YadB and YadC do not affect early survival of Y. pestis in systemic plague. Pgm⁻ Lcr⁺ Y. pestis strains CO92.S38 (ΔyadBC; open bars) and CO92.S42 (yadBC⁺ by restoration of the native yadBC operon; solid bars) were grown as indicated to induce expression of thermally regulated proteins 3 h prior to infecting mice by the intravenous route. Groups of mice were infected intravenously with doses ranging from 5×10³ to 10⁴ bacteria. After 3 h, the recovery of viable bacteria was determined in livers and spleens and is presented as the fraction of input c.f.u. that was recovered.
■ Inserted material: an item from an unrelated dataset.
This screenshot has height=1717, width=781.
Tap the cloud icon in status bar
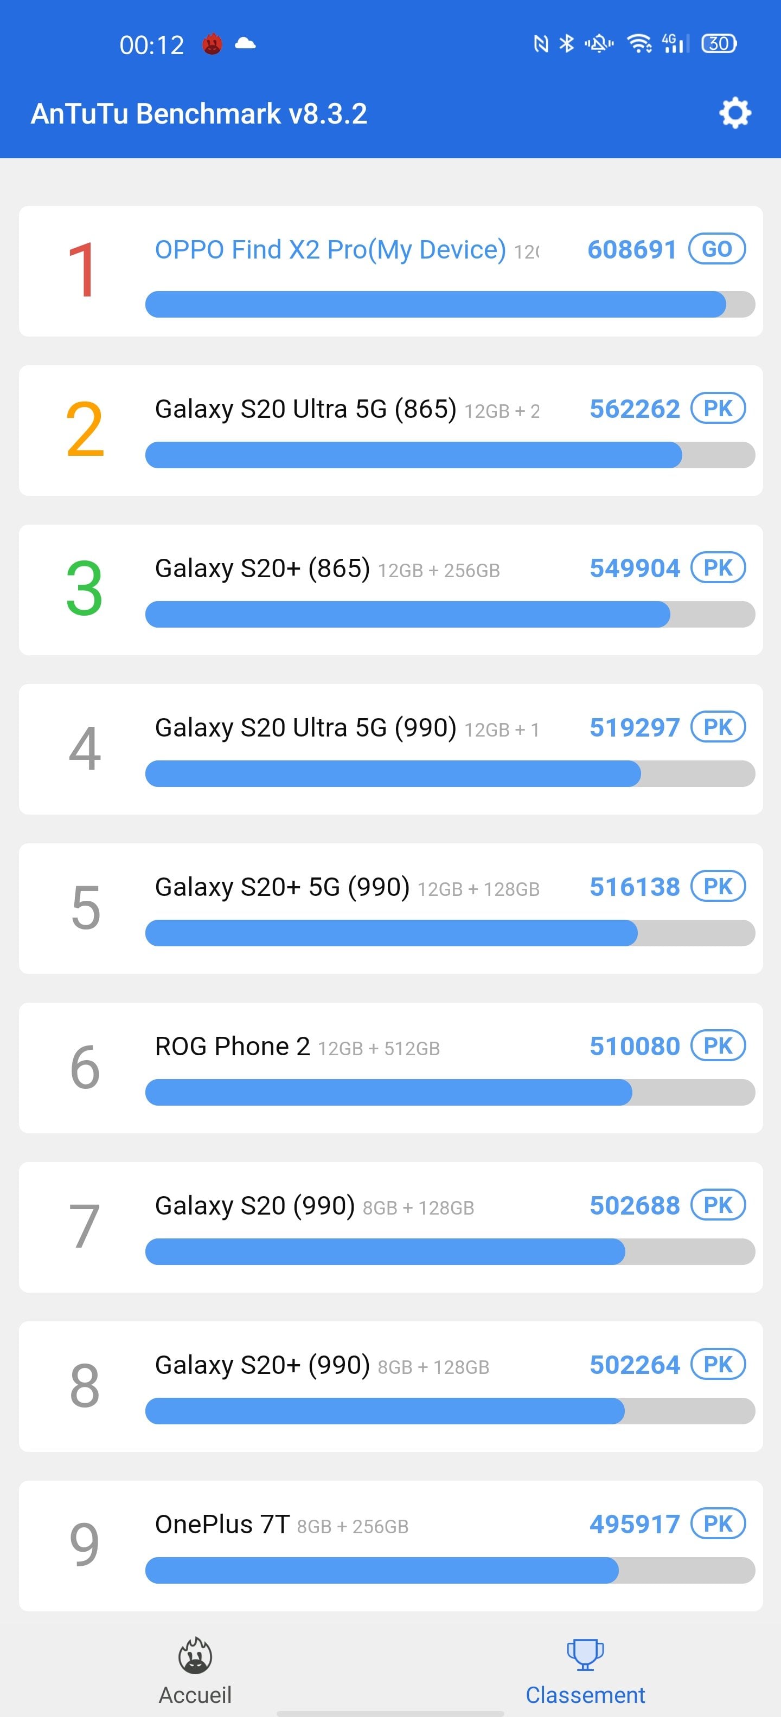pyautogui.click(x=245, y=44)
The data for the 28 °C/37 °C_3h growth protocol are pooled from four replicate experiments, and each datum point represents the mean±sd for 14 mice. Two experiments were done for yersiniae grown at 37 °C, and each datum point represents the mean±sd of pooled data from seven mice.

Fig. 3.

yadBC confers a phenotype in skin. Pgm⁻ Lcr⁺ Y. pestis strains differing in the presence of the yadBC operon and activity of the Pla protease (CO92.S38 and CO92.S42; CO92.S39 and CO92.S43) were grown at 28 °C, and doses of approximately 5×10³ bacteria were injected intradermally into C57BL/6 mice. For comparison, the Pla⁺ pair of strains also was given 3 h at 37 °C prior to infection (28 °C/37 °C_3h). After 3 h, the infected skin was removed, homogenized and plated for viable bacterial numbers. Two additional ΔyadBC/yadBC⁺ pairs were grown at 28 °C and tested for recovery to assess the importance of the Lcr plasmid and pgm locus on the yadBC phenotype. These were the Pgm⁺ Lcr⁻ Pla⁺ strains CO92.S15 and CO92.S8 and the Pgm⁻ Lcr⁻ Pla⁻ strains CO92.S39 and CO92.S43. The recovery of viable numbers was normalized to the input dose for each strain and is presented as mean±sd. Open bars, ΔyadBC Y. pestis; closed bars, reconstituted strain (ΔyadBC/yadBC⁺). The data were pooled from multiple experiments: 4–6 experiments (14–23 mice per datum point) for the Pgm⁻ strains grown at 28 °C, two experiments (eight mice per datum point) for the Pgm⁺ strains, and four experiments (14–16 mice per datum point) for the Pgm⁻ strains grown at 28 °C/37 °C_3h. Statistically significant differences are indicated; n.s., not statistically significantly different.

Fig. 4.

yadBC may dampen recruitment of PMNs. (a) Groups of mice were infected intradermally for 3 h with approximately 2×10³ Pgm⁻ Lcr⁺ ΔyadBC Y. pestis CO92.S38 and yadBC-reconstituted CO92.S42 strain grown at 28 °C (open and closed bars, respectively). After 3 h, the infected skin was removed, dissociated and plated for c.f.u. The recovery of viable numbers was normalized to the input dose for each strain and is presented as the mean±sd. The mock and α-Ly6G mice were given, respectively, 200 µg of rat IgG (mock ablation) or anti-Ly6G (to ablate PMNs) intraperitoneally 24 h prior to infection and immediately prior to infection. The bars represent 16 anti-Ly6G-treated and nine mock-treated mice infected with ΔyadBC Y. pestis CO92.S38 and 14 infected anti-Ly6G-treated and 10 mock-treated mice infected with Y. pestis CO92.S42. (b) Groups of three mice were infected intradermally for 3 h with approximately 2×10³ Pgm⁻ Lcr⁺ ΔyadBC Y. pestis CO92.S38 or yadBC⁺-reconstituted CO92.S42 bacteria grown at 28 °C (open and closed bars, respectively), and message abundance for the PMN marker Ly6G and the chemokines CXCL1 and CXCL2 were determined by RT-PCR in the dissociated skin and normalized to the message level of UbC (ubiquitin C). Skin from two uninfected mice (striped bars) was similarly analysed. The data were pooled from two experiments (six mice per datum point, except for uninfected mice, for which data from one mouse from each of the two experiments were pooled). Data are given as mean±sd. Statistically significant differences are indicated; n.s., not statistically significantly different.